:: Data section ::
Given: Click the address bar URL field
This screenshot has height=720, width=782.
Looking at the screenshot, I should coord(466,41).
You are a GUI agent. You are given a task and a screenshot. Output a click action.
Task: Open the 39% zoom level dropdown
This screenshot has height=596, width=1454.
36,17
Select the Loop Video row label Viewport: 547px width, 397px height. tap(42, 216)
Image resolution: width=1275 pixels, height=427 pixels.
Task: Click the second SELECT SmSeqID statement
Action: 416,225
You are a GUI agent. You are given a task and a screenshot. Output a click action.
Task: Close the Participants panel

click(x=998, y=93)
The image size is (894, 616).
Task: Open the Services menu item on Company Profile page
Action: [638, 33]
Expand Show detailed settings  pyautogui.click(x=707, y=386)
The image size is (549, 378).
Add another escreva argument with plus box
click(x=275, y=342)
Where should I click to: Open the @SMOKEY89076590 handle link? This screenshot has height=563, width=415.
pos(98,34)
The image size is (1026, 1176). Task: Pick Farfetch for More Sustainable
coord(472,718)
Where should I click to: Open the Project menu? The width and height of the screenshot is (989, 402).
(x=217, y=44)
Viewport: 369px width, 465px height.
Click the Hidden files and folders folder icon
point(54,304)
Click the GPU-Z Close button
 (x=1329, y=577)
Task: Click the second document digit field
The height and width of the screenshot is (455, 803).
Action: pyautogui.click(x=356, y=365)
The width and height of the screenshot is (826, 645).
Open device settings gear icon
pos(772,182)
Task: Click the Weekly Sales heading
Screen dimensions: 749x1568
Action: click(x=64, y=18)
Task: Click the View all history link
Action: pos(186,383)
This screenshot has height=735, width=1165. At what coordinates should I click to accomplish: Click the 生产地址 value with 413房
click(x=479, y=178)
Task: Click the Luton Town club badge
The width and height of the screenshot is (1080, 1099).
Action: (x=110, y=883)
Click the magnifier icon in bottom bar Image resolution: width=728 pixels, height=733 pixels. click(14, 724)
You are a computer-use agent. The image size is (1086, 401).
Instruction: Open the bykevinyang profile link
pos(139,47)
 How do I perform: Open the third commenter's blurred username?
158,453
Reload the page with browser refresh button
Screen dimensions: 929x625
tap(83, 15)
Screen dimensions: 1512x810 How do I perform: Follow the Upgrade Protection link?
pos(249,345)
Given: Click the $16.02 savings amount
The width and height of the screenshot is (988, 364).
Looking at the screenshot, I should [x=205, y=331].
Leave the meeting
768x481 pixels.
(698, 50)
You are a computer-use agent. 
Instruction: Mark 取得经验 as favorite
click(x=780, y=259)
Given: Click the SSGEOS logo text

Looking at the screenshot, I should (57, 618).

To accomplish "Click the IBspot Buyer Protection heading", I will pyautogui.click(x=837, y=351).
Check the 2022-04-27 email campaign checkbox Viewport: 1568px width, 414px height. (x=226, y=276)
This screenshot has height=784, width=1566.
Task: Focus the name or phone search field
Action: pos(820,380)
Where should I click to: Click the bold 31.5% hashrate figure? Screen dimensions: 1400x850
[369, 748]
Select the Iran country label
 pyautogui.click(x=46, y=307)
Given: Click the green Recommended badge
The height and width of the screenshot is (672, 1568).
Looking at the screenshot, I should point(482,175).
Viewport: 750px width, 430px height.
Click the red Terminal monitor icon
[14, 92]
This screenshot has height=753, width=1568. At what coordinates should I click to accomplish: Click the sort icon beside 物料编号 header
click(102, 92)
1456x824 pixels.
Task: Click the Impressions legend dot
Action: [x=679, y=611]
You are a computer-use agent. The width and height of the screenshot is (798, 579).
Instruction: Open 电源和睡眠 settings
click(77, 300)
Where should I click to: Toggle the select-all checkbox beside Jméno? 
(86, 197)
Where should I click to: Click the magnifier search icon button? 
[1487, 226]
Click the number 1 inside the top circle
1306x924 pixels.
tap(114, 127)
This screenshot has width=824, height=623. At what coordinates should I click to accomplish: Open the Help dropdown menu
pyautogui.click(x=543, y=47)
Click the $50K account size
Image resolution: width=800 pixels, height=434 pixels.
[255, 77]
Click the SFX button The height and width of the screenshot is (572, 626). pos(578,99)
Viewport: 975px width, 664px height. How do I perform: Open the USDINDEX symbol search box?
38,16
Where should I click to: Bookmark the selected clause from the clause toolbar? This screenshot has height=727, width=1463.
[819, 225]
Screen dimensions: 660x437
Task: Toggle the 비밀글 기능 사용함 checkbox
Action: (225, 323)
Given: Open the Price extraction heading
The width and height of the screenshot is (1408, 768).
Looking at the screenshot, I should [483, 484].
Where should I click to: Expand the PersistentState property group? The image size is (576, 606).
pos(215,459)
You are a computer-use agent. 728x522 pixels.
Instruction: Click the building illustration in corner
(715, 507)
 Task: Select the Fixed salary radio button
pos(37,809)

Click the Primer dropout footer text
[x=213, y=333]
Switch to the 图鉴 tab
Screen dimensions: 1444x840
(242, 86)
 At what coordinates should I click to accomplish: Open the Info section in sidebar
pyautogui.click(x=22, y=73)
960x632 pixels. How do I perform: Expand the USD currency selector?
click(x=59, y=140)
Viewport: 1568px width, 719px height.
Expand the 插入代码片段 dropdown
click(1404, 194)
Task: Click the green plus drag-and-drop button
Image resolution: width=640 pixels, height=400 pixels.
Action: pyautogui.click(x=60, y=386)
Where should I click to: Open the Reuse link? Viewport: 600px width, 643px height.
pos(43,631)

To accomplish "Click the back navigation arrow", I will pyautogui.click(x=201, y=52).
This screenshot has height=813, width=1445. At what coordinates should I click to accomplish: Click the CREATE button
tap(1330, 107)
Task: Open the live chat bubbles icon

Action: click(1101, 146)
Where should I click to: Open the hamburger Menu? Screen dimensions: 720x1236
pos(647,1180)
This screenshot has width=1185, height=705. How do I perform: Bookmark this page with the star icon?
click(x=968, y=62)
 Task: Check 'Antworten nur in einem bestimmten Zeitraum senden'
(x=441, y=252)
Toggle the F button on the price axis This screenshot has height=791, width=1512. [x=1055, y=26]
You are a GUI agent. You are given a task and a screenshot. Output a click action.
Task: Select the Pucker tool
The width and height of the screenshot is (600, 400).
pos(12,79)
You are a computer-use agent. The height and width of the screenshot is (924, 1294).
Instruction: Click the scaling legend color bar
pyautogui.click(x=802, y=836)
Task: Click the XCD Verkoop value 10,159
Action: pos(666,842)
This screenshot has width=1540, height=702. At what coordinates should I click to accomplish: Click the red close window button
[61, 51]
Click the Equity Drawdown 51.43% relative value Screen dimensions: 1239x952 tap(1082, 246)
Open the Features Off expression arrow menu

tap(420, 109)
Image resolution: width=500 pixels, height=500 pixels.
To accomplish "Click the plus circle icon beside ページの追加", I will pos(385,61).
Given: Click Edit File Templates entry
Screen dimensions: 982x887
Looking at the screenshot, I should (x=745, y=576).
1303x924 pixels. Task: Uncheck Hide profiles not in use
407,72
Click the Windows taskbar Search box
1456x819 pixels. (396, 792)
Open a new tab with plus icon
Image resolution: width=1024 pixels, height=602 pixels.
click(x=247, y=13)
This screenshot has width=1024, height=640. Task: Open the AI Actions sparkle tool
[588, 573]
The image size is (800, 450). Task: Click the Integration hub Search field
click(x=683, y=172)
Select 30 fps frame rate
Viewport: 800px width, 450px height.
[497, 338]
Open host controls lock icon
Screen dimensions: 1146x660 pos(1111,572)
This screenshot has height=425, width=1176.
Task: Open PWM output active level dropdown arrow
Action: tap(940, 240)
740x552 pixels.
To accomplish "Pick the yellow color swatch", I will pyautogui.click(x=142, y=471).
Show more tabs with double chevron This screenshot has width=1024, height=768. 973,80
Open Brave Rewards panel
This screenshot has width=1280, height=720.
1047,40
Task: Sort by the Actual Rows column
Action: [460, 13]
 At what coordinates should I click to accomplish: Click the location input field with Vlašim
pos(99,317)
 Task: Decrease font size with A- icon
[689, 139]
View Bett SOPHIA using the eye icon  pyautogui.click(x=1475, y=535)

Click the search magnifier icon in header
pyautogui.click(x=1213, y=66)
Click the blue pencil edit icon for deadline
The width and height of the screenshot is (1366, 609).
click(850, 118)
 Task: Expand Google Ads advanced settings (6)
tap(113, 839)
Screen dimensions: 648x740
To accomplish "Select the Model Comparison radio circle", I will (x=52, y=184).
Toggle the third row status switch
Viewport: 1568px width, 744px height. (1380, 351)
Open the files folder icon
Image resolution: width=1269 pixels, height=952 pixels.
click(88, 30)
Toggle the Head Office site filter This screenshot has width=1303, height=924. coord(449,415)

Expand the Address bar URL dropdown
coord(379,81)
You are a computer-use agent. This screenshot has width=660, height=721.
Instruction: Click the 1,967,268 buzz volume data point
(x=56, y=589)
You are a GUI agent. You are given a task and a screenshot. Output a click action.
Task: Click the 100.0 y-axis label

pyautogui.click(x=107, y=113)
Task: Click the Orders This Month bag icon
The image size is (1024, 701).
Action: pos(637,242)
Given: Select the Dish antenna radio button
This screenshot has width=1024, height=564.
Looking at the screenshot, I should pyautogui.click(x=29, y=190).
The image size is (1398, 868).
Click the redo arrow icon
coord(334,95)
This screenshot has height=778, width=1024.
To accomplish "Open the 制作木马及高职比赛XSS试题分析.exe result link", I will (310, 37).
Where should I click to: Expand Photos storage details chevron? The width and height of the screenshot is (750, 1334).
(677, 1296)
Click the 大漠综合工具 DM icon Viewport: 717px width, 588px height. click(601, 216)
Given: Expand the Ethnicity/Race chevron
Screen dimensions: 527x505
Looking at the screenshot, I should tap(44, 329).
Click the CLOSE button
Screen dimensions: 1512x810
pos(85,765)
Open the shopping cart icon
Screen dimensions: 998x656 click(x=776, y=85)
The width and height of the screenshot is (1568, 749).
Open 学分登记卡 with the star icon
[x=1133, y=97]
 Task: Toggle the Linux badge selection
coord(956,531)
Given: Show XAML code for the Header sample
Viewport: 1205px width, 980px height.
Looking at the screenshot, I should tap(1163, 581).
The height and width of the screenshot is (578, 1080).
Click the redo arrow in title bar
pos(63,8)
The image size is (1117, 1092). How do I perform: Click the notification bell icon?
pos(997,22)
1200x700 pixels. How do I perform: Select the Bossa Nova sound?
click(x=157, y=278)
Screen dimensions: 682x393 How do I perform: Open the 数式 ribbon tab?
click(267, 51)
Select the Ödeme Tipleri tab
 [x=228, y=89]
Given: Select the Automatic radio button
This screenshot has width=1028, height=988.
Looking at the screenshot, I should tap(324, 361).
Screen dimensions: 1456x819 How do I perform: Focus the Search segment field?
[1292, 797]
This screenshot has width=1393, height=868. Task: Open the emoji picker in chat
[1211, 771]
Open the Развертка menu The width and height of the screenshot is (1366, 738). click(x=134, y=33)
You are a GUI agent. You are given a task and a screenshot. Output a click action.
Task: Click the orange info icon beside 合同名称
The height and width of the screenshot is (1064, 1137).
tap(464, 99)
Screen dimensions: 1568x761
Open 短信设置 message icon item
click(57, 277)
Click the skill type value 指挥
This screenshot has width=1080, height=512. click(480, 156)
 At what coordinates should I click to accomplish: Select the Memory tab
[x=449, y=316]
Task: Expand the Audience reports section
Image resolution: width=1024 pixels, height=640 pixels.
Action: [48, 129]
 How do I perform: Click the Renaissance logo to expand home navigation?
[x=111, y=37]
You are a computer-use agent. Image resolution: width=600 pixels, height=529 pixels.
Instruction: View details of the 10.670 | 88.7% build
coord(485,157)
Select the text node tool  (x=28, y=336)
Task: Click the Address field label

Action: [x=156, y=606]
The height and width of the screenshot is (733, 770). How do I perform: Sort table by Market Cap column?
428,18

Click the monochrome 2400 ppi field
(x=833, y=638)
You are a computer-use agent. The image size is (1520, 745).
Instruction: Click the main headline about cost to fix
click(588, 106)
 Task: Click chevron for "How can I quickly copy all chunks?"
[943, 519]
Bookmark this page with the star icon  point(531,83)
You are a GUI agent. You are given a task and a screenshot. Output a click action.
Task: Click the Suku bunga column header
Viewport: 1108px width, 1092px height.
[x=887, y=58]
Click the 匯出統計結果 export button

:: Work request ::
Within the listing above, extract exactly the lines from the line with "Viewport: 1205px width, 980px height." to the line with "You are a computer-use agent. Image", the two named lines included, and no others.

:: Task output ::
Viewport: 1205px width, 980px height.
Looking at the screenshot, I should tap(1163, 581).
The height and width of the screenshot is (578, 1080).
Click the redo arrow in title bar
pos(63,8)
The image size is (1117, 1092). How do I perform: Click the notification bell icon?
pos(997,22)
1200x700 pixels. How do I perform: Select the Bossa Nova sound?
click(x=157, y=278)
Screen dimensions: 682x393 How do I perform: Open the 数式 ribbon tab?
click(267, 51)
Select the Ödeme Tipleri tab
 [x=228, y=89]
Given: Select the Automatic radio button
This screenshot has width=1028, height=988.
Looking at the screenshot, I should tap(324, 361).
Screen dimensions: 1456x819 How do I perform: Focus the Search segment field?
[1292, 797]
This screenshot has width=1393, height=868. Task: Open the emoji picker in chat
[1211, 771]
Open the Развертка menu The width and height of the screenshot is (1366, 738). click(x=134, y=33)
You are a GUI agent. You are given a task and a screenshot. Output a click action.
Task: Click the orange info icon beside 合同名称
The height and width of the screenshot is (1064, 1137).
tap(464, 99)
Screen dimensions: 1568x761
Open 短信设置 message icon item
click(57, 277)
Click the skill type value 指挥
This screenshot has width=1080, height=512. click(480, 156)
 At what coordinates should I click to accomplish: Select the Memory tab
[x=449, y=316]
Task: Expand the Audience reports section
Image resolution: width=1024 pixels, height=640 pixels.
Action: [48, 129]
 How do I perform: Click the Renaissance logo to expand home navigation?
[x=111, y=37]
You are a computer-use agent. Image resolution: width=600 pixels, height=529 pixels.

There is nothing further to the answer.